What to work on:
Would you reproduce the whole listing exactly, dropping any pictures it holds?

Recorded information:

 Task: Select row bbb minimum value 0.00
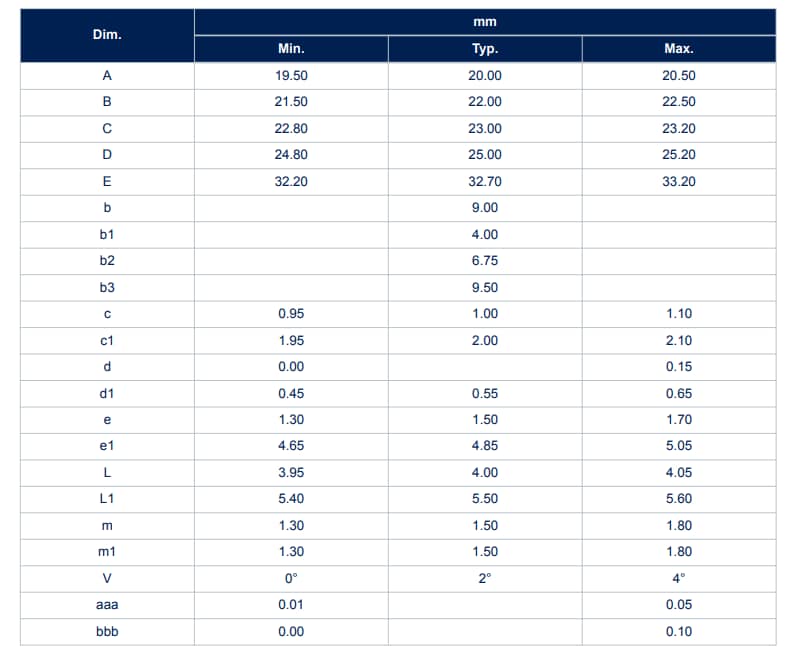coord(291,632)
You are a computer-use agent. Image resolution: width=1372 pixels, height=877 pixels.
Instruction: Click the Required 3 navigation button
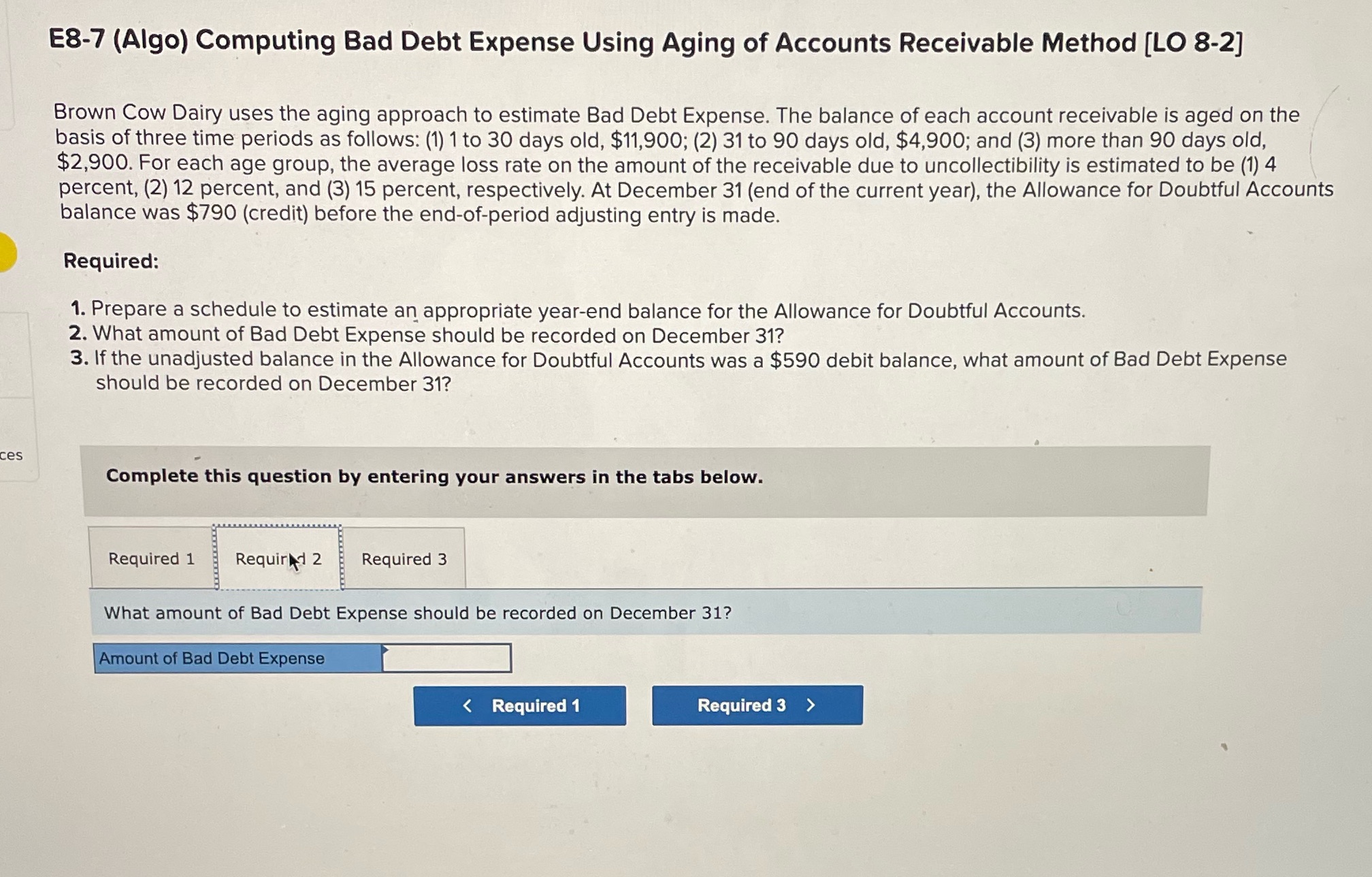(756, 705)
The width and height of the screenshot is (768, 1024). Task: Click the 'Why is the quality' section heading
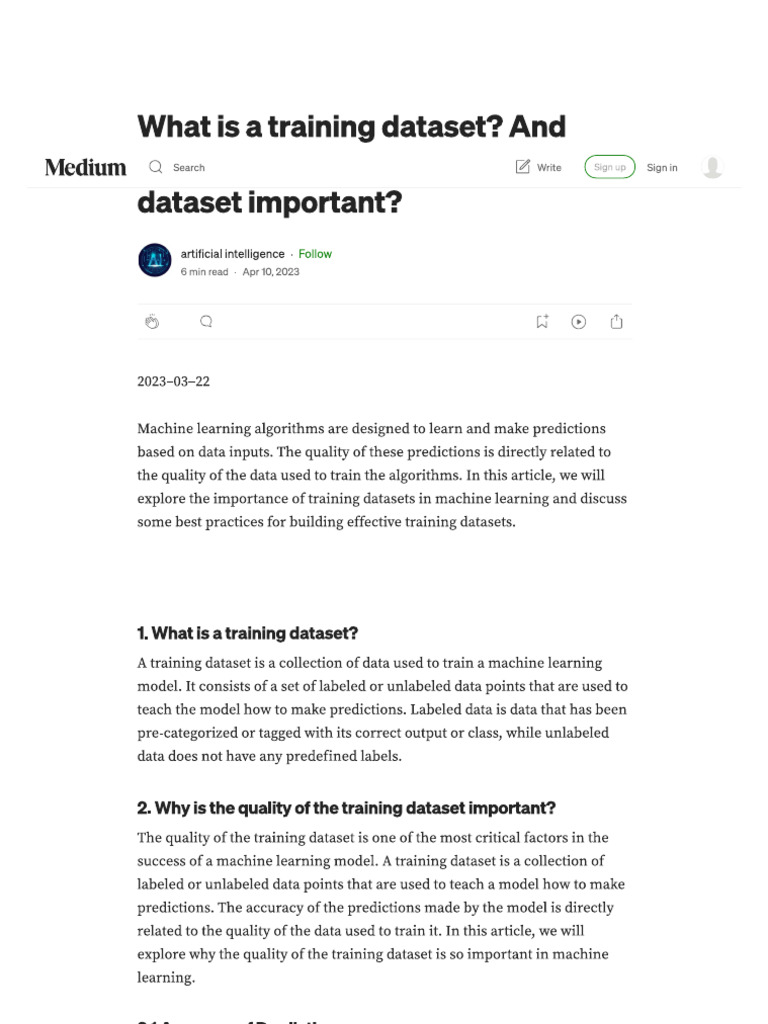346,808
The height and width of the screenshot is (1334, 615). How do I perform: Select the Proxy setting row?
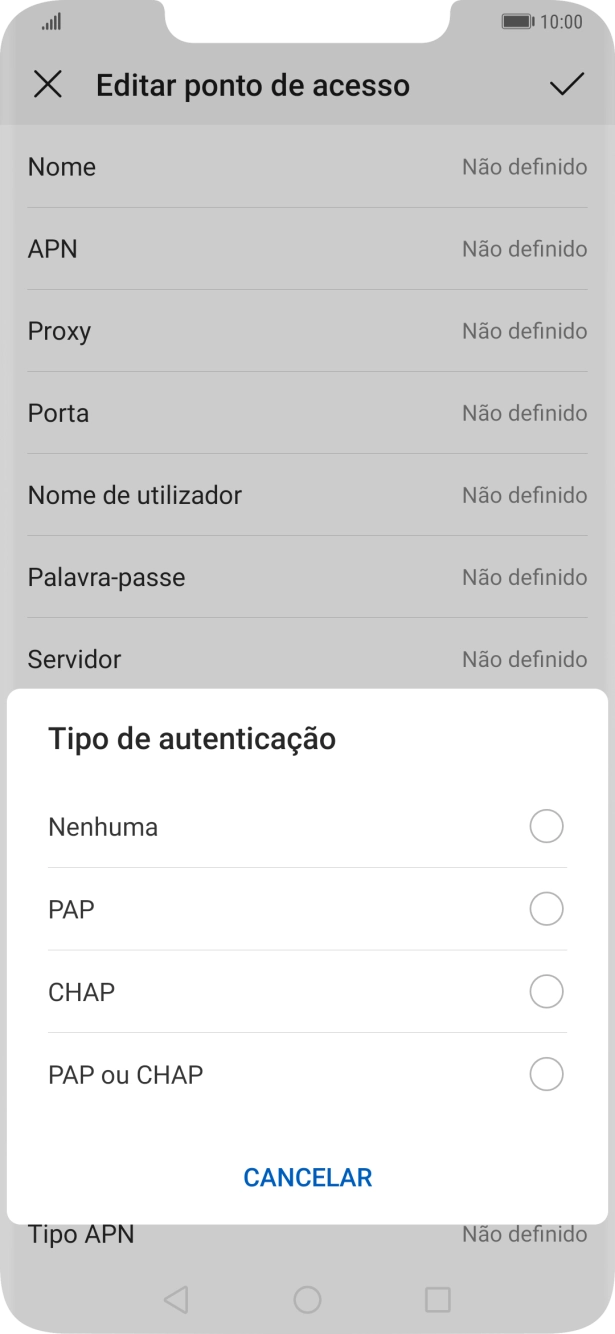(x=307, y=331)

Task response:
 Task: Select row bbb minimum value 0.00
coord(291,632)
You are a computer-use agent. Image resolution: width=1372 pixels, height=877 pixels.
Instruction: Click the Required 3 navigation button
(756, 705)
The width and height of the screenshot is (768, 1024). Task: Click the 'Why is the quality' section heading
346,808
The height and width of the screenshot is (1334, 615). How do I perform: Select the Proxy setting row?
(x=307, y=331)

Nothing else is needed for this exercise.